The ICO and the Office of the Australian Information Commissioner (OAIC) opened a joint investigation into the personal information handling practices of Clearview AI Inc in July 2020. The investigation focused on the company’s use of data scraped from the internet and the use of biometrics for facial recognition. Clearview AI’s facial recognition tool includes a database of more than three billion images taken from social media platforms and other publicly available websites. The tool allows users to upload a photo of an individual’s face and find other facial images of that person collected from the internet. It then links to where the photos appeared for identification purposes.

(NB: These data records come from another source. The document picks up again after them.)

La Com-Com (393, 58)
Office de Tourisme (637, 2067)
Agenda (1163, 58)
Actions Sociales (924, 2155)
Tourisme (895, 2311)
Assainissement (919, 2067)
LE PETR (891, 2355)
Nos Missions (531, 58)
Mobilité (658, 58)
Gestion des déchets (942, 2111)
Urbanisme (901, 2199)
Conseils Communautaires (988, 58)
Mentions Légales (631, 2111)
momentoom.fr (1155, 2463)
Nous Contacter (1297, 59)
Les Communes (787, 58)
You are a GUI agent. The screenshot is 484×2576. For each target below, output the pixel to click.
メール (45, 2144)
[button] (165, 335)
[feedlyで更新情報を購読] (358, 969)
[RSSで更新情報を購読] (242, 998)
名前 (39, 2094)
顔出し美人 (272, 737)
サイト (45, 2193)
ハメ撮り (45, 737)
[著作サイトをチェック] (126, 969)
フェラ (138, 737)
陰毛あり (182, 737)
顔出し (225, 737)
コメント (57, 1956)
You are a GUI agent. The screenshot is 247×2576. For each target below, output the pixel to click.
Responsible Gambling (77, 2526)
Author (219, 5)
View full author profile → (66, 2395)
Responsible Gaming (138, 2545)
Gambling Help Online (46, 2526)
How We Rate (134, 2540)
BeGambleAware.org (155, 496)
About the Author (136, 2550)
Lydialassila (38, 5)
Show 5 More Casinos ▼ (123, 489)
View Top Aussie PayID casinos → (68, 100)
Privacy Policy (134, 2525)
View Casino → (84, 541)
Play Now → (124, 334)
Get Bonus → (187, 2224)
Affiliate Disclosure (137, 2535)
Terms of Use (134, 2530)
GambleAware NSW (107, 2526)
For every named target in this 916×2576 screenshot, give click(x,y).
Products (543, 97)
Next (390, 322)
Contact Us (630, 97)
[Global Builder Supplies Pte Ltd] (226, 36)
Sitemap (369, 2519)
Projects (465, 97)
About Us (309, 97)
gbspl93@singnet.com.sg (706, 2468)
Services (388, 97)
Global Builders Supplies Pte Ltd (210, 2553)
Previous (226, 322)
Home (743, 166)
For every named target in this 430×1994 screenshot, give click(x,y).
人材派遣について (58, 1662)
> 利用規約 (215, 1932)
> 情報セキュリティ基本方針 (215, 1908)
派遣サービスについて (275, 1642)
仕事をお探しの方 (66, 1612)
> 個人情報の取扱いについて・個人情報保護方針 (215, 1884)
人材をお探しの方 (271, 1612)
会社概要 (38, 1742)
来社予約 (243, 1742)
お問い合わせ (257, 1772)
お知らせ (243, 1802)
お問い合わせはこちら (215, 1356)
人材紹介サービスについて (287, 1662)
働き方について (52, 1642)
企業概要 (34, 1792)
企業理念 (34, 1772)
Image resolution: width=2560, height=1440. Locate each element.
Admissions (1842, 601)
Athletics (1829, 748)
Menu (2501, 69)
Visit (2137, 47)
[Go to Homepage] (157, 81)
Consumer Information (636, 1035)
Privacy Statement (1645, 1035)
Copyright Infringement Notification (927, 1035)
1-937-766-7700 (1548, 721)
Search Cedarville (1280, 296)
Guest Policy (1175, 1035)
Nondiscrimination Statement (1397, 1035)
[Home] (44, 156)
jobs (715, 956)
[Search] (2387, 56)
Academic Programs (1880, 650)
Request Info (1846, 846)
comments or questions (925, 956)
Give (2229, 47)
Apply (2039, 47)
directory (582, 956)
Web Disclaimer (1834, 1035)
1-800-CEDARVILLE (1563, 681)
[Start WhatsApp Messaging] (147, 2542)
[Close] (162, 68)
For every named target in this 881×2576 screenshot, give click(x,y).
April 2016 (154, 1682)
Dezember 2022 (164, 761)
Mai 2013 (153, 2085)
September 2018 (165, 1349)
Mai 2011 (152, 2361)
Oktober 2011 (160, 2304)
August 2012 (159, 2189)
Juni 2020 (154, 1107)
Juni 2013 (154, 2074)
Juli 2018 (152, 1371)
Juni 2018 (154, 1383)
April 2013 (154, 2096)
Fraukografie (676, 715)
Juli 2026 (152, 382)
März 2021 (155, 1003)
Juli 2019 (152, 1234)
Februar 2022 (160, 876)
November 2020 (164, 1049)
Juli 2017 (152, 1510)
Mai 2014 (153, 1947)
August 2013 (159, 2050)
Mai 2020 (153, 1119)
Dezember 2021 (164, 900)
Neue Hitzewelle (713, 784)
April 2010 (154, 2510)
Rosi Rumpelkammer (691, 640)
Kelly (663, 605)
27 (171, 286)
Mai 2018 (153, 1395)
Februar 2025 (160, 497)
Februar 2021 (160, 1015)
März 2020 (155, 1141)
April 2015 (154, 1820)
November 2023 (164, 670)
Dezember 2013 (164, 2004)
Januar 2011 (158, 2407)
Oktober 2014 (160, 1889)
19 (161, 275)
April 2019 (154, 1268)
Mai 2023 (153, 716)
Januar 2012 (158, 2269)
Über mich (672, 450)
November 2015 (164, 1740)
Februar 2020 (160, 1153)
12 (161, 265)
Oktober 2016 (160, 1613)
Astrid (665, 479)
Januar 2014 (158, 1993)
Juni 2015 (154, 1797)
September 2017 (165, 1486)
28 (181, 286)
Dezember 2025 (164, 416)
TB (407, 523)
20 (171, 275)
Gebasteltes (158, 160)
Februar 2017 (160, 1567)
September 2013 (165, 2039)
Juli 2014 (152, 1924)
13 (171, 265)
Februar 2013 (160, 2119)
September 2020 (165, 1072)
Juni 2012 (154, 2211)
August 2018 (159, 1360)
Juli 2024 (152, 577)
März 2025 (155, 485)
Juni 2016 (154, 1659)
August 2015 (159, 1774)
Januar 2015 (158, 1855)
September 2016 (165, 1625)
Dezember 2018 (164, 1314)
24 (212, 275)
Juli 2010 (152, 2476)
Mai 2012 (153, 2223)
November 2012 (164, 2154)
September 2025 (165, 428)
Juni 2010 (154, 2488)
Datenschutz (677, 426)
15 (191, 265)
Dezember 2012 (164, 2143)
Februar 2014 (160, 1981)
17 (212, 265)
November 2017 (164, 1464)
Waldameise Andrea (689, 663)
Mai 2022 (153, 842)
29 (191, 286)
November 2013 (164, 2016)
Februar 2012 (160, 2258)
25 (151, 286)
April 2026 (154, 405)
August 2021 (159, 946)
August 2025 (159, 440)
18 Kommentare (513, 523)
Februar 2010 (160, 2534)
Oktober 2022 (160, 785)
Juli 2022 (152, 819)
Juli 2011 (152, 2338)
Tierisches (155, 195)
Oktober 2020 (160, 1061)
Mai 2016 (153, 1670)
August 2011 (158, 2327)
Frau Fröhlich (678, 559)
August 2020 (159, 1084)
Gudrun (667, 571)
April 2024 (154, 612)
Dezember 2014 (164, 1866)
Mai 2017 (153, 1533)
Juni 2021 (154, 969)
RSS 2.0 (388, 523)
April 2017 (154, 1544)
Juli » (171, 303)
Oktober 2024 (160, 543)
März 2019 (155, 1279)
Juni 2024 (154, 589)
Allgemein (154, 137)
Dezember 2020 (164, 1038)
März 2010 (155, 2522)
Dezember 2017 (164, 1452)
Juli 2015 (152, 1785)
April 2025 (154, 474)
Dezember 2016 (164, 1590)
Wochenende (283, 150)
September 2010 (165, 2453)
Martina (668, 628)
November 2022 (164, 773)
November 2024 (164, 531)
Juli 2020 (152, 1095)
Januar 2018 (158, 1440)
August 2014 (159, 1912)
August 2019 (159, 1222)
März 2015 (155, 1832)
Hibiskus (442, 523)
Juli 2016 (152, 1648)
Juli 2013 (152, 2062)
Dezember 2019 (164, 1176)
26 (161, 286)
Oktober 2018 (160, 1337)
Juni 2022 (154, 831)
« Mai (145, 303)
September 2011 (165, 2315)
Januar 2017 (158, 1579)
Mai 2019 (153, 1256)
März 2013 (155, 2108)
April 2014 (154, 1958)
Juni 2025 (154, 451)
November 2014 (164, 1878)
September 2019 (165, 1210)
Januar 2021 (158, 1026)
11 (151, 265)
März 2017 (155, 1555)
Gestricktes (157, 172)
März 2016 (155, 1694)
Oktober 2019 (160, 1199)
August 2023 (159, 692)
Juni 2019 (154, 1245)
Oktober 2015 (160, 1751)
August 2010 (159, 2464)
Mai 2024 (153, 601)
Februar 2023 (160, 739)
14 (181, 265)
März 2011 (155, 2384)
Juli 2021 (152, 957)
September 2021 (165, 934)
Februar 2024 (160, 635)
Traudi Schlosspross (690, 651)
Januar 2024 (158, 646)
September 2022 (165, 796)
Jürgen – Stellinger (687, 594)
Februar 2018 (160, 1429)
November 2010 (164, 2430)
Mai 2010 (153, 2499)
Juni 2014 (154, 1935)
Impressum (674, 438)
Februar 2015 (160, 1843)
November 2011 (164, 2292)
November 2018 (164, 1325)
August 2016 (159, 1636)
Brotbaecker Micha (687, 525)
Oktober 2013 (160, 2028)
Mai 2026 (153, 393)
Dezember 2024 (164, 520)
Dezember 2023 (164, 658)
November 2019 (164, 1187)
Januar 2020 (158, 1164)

The ICO and OAIC worked together on the evidence-gathering stage of the investigation. As both data protection authorities operate under their own country’s legislation, any outcomes are considered separately. Each authority has also been looking separately at their respective police forces’ use of the technology.
The OAIC has released its determination into Clearview AI which is published on the OAIC website. It highlights the lack of transparency around Clearview AI’s collection practices, the monetisation of individuals’ data for a purpose entirely outside reasonable expectations, and the risk of adversity to people whose images are included in their database.
Its conclusions are that Clearview AI breached Australian privacy laws by:
- collecting Australians’ sensitive information without consent;
- collecting personal information by unfair means;
- not taking reasonable steps to notify individuals of the collection of personal information;
- not taking reasonable steps to ensure that personal information it disclosed was accurate, having regard to the purpose of disclosure; and
- not taking reasonable steps to implement practices, procedures and systems to ensure compliance with the Australian Privacy Principles.
The determination orders Clearview AI to cease collecting facial images and biometric templates from individuals in Australia, and to destroy existing images and templates collected from Australia.
The joint investigation has finished and the ICO is considering its next steps and any formal regulatory action that may be appropriate under the UK data protection laws.